------ ФРАГМЕНТ ТЕКСТА
Киркпатрик посетил Иводзиму в середине апреля и ознакомил местное командование с этим приказом. Было достигнуто соглашение об окончании работ к 1 июля. Однако, когда один из курьеров Манхэттенского проекта доставлял на этот остров некоторое оборудование, он узнал, что почти ничего не сделано и что местные инженеры рассчитывают закончить работы только к 15 июля. Киркпатрик немедленно расследовал создавшееся положение и нашел его угрожающим. На этот раз ему обещали, что все будет готово к 1 августа. Он тут же доложил об этой ситуации Хиллу, и она была во время исправлена. Это лишний пример того, как присутствие на месте ответственного офицера, контролирующего ход работ, полностью себя оправдывало. Действительно, не будь там Киркпатрика, я не уверен, что необходимые сооружения были бы когда-либо готовы.
Я начал планировать укомплектование наземных команд на Тиниане еще в июне 1944 г. На этих людей возлагалась задача проведения последних испытаний оборудования и сборки бомбы.
В то время я считал, что с подбором конкретных кандидатов нужно повременить, поскольку характер требований к их квалификации может измениться, если изменится конструкция бомбы, а желающих попасть в число этих команд было более чем достаточно. Поэтому команда общей численностью в 37 человек была сформирована лишь в начале мая 1945 г. и состояла из 12 гражданских специалистов, 17 военнослужащих, 7 морских офицеров и 1 армейского офицера.
Эта группа специалистов, подобранная в Лос-Аламосе, входила в подразделение, позднее получившее название "Первый отряд технической службы". Каждый штатский был обязан носить военную форму и получил соответствующее военное звание. Двое ученых в связи с их важной ролью в операции по сборке бомбы были даже произведены в офицеры. После оформления этой процедуры выяснилось, что по отношению к одному из них это было весьма нелепым, и его пришлось посылать как штатское лицо.
Задача группы лос-аламосских специалистов на Тиниане состояла в подготовке, проверке частей бомб и наблюдении за их сборкой. Они должны были проверить бомбу до погрузки в самолет, проверить подготовку экипажа самолета и. вообще координировать различные мероприятия проекта на этом острове. Им, однако, не поручалось давать какие-либо советы по использованию бомбы.
Проблема связи и обмена информацией между Тицианом и Лос-Аламосом вызывала много нареканий. Жаловались обе стороны, но особенно были недовольны специалисты в Лос-Аламосе, которые не могли получать с Тиниана сведений, на которые они так рассчитывали. Причина этого была крайне простой. Прямая связь Тиниана с Лос-Аламосом была запрещена по соображениям секретности, и вся информация Должна была идти через Вашингтон. При этом использовалась крайне сложная система шифров, разработанная отделом "Алберта". Поэтому мы не могли позволять передачи пространных сообщений. Чтобы как-то урегулировать конфликт и убедить ученых, что нужная им информация не задерживается на полпути, пришлось специально пригласить в Вашингтон доктора Мэнли. Он занимался тем, что следил за передачей сообщений из Лос-Аламоса на Тиниан и обратно. При этом многие сообщения он вынужден был переписывать заново, чтобы предотвратить всякую возможность расшифровки нашего кода.
------------
------ ЛИСТИНГ
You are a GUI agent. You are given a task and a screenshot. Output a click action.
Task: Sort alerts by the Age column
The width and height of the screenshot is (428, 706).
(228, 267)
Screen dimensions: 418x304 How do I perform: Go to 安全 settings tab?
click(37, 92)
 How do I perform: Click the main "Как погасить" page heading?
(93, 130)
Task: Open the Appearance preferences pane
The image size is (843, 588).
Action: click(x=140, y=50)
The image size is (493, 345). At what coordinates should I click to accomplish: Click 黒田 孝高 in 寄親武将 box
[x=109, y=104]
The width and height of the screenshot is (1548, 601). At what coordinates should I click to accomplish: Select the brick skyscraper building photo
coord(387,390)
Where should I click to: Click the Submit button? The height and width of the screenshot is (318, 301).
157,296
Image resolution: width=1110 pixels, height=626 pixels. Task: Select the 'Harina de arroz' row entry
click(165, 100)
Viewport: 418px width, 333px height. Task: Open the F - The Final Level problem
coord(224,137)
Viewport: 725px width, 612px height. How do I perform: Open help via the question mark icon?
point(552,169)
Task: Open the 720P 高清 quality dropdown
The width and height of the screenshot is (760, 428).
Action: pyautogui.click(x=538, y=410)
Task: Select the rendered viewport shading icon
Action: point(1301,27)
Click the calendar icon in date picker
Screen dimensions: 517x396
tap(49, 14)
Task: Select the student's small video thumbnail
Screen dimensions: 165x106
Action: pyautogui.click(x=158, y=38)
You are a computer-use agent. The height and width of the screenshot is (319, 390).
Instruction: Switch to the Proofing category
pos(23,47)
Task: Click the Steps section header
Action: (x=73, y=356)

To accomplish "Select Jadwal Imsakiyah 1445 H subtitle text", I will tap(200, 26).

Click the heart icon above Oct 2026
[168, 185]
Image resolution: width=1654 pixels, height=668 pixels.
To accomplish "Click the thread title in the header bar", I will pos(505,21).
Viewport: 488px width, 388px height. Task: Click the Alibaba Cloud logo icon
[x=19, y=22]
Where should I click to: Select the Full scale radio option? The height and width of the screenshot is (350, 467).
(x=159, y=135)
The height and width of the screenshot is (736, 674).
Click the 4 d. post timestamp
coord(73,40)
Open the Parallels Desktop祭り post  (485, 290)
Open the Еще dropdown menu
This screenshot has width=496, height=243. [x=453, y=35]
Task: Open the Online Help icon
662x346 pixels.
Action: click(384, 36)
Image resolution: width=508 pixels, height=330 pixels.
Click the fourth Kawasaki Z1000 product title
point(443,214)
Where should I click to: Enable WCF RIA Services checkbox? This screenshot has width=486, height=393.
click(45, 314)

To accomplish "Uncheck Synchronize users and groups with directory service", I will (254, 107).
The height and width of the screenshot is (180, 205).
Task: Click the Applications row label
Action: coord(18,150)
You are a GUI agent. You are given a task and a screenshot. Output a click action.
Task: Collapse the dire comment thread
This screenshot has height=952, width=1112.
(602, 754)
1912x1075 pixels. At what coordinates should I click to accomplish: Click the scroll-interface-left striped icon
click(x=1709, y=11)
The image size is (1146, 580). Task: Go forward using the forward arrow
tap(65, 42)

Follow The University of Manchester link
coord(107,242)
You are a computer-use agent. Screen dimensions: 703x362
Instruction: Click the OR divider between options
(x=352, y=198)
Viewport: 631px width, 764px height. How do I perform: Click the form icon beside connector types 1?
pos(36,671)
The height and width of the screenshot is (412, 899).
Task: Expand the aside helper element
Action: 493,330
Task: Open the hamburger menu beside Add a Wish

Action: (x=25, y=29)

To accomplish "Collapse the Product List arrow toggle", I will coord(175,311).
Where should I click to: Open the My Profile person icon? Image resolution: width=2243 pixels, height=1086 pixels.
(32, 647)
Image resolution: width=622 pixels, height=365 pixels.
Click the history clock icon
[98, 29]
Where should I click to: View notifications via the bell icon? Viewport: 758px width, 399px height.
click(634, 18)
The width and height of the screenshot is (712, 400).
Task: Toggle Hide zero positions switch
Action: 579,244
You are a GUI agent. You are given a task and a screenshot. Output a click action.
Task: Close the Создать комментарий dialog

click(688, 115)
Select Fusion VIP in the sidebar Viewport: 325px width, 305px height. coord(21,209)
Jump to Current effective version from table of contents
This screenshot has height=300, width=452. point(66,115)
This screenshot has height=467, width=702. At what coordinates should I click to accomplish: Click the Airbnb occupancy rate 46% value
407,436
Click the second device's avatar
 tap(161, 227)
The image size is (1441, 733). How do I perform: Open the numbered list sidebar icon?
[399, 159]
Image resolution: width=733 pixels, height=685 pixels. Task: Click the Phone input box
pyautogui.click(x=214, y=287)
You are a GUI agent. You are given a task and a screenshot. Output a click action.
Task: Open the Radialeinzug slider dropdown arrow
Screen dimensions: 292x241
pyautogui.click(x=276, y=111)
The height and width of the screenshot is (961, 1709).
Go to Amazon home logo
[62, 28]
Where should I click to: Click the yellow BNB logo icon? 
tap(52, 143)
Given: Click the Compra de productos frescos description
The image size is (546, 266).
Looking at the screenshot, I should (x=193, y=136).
------------
### [ЗАДАНИЯ]
(1) Перечислите по фрагменту все группы, из которых состояла команда в 37 человек, с численностью каждой.
(2) Пожалуйста, перенесите в CSV часть листинга, начиная со строки с "will tap(200, 26)." и заканчивая строкой с "(x=159, y=135)" (обе включительно). Нужны два столбца, request (текст) и response (ответ к нему), по одной строке на каждую пару «текст — ответ»; каждое значение заключите в кавычки, а переносы строк замените пробелами.

### [ОТВЕТЫ ПО ЗАДАНИЯМ]
(1)
- 12 гражданских специалистов
- 17 военнослужащих
- 7 морских офицеров
- 1 армейский офицер

(2)
request,response
"To accomplish ""Select Jadwal Imsakiyah 1445 H subtitle text"",","I will tap(200, 26)."
"Click the heart icon above Oct 2026","[168, 185]"
"Image resolution: width=1654 pixels, height=668 pixels. To accomplish ""Click the thread title in the header bar"",","I will pos(505,21)."
"Viewport: 488px width, 388px height. Task: Click the Alibaba Cloud logo icon","[x=19, y=22]"
"Where should I click to: Select the Full scale radio option? The height and width of the screenshot is (350, 467).","(x=159, y=135)"